EXERCISE AIM.
Filter the lines below, copying only those with the string "computer".

DATA FOR THIS EXERCISE.
⁂
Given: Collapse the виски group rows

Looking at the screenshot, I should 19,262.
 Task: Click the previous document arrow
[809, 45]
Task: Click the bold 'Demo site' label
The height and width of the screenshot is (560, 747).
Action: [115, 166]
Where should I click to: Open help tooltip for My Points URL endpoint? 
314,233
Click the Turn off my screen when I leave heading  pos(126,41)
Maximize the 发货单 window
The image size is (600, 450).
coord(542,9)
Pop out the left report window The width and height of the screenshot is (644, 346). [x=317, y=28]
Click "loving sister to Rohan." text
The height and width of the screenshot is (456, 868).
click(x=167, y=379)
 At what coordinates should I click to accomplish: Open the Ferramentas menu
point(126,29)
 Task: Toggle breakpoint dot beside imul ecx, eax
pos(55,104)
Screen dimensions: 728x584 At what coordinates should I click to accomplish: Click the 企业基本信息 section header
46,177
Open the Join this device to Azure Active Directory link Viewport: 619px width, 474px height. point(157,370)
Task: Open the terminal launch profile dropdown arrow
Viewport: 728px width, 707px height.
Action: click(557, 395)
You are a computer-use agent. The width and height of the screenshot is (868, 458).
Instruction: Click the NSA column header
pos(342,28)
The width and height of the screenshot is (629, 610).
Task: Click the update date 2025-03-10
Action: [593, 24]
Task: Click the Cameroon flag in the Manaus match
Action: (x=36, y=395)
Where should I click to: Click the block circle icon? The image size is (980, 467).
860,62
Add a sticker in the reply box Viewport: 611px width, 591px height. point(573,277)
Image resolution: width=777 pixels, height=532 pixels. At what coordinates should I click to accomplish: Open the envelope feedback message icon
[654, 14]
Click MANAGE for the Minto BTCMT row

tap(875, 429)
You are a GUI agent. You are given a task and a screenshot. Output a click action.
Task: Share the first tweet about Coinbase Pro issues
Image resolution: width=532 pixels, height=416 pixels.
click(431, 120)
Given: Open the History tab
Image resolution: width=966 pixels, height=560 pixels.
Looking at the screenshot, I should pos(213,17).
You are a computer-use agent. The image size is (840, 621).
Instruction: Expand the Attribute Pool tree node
⁂
SOLUTION FOR THIS PROBLEM.
You are a computer-use agent. The width and height of the screenshot is (868, 458).
You are a computer-use agent. The image size is (840, 621).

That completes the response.